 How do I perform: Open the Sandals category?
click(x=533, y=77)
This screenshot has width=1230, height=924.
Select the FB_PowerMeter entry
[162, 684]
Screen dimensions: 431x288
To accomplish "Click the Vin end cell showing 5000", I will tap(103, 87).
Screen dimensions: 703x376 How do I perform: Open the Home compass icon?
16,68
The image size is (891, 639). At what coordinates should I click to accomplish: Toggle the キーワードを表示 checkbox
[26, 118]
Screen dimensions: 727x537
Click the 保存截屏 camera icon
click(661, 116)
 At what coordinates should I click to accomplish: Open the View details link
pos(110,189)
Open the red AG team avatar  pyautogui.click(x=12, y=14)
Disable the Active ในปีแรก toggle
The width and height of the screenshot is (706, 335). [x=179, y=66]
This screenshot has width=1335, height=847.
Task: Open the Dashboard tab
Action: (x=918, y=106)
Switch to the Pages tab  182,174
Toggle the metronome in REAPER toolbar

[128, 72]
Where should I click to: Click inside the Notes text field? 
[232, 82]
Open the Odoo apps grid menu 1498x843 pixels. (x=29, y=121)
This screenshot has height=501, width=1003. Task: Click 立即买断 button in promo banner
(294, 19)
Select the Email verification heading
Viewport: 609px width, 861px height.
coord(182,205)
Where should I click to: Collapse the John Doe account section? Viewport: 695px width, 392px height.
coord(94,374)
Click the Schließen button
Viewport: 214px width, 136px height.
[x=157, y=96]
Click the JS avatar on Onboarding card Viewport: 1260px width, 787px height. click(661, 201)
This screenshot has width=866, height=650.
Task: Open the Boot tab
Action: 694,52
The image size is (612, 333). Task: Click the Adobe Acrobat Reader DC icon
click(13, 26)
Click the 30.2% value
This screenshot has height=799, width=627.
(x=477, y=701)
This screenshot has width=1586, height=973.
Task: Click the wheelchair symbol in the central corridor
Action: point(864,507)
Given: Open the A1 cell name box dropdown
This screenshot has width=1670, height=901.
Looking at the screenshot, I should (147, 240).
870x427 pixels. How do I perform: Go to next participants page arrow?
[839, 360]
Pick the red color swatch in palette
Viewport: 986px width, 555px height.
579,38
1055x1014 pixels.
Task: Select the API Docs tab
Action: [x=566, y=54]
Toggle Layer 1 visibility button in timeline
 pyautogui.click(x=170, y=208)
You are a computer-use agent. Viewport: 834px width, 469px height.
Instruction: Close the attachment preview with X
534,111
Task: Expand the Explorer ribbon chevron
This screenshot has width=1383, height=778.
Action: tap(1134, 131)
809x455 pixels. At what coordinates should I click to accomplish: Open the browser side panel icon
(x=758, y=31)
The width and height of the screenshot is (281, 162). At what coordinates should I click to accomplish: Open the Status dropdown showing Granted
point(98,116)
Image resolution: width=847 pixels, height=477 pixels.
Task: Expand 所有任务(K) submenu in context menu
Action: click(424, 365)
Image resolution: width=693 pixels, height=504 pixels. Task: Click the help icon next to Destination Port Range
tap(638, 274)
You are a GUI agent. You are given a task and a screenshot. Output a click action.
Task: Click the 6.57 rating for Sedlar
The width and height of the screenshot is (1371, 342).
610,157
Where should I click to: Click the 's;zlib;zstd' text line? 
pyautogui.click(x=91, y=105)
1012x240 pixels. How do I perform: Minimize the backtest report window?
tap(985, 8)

# # # #

Reproduce all of the material above, swapping every "Viewport" for "Window" and keeping everything else the same.

 How do I perform: Open the Sandals category?
click(x=533, y=77)
This screenshot has width=1230, height=924.
Select the FB_PowerMeter entry
[162, 684]
Screen dimensions: 431x288
To accomplish "Click the Vin end cell showing 5000", I will tap(103, 87).
Screen dimensions: 703x376 How do I perform: Open the Home compass icon?
16,68
The image size is (891, 639). At what coordinates should I click to accomplish: Toggle the キーワードを表示 checkbox
[26, 118]
Screen dimensions: 727x537
Click the 保存截屏 camera icon
click(661, 116)
 At what coordinates should I click to accomplish: Open the View details link
pos(110,189)
Open the red AG team avatar  pyautogui.click(x=12, y=14)
Disable the Active ในปีแรก toggle
The width and height of the screenshot is (706, 335). [x=179, y=66]
This screenshot has width=1335, height=847.
Task: Open the Dashboard tab
Action: (x=918, y=106)
Switch to the Pages tab  182,174
Toggle the metronome in REAPER toolbar

[128, 72]
Where should I click to: Click inside the Notes text field? 
[232, 82]
Open the Odoo apps grid menu 1498x843 pixels. (x=29, y=121)
This screenshot has height=501, width=1003. Task: Click 立即买断 button in promo banner
(294, 19)
Select the Email verification heading
Window: 609px width, 861px height.
coord(182,205)
Where should I click to: Collapse the John Doe account section? Window: 695px width, 392px height.
coord(94,374)
Click the Schließen button
Window: 214px width, 136px height.
[x=157, y=96]
Click the JS avatar on Onboarding card Window: 1260px width, 787px height. click(661, 201)
This screenshot has width=866, height=650.
Task: Open the Boot tab
Action: 694,52
The image size is (612, 333). Task: Click the Adobe Acrobat Reader DC icon
click(13, 26)
Click the 30.2% value
This screenshot has height=799, width=627.
(x=477, y=701)
This screenshot has width=1586, height=973.
Task: Click the wheelchair symbol in the central corridor
Action: point(864,507)
Given: Open the A1 cell name box dropdown
This screenshot has width=1670, height=901.
Looking at the screenshot, I should (147, 240).
870x427 pixels. How do I perform: Go to next participants page arrow?
[839, 360]
Pick the red color swatch in palette
Window: 986px width, 555px height.
579,38
1055x1014 pixels.
Task: Select the API Docs tab
Action: [x=566, y=54]
Toggle Layer 1 visibility button in timeline
 pyautogui.click(x=170, y=208)
You are a computer-use agent. Window: 834px width, 469px height.
Instruction: Close the attachment preview with X
534,111
Task: Expand the Explorer ribbon chevron
This screenshot has width=1383, height=778.
Action: tap(1134, 131)
809x455 pixels. At what coordinates should I click to accomplish: Open the browser side panel icon
(x=758, y=31)
The width and height of the screenshot is (281, 162). At what coordinates should I click to accomplish: Open the Status dropdown showing Granted
point(98,116)
Image resolution: width=847 pixels, height=477 pixels.
Task: Expand 所有任务(K) submenu in context menu
Action: click(424, 365)
Image resolution: width=693 pixels, height=504 pixels. Task: Click the help icon next to Destination Port Range
tap(638, 274)
You are a GUI agent. You are given a task and a screenshot. Output a click action.
Task: Click the 6.57 rating for Sedlar
The width and height of the screenshot is (1371, 342).
610,157
Where should I click to: Click the 's;zlib;zstd' text line? 
pyautogui.click(x=91, y=105)
1012x240 pixels. How do I perform: Minimize the backtest report window?
tap(985, 8)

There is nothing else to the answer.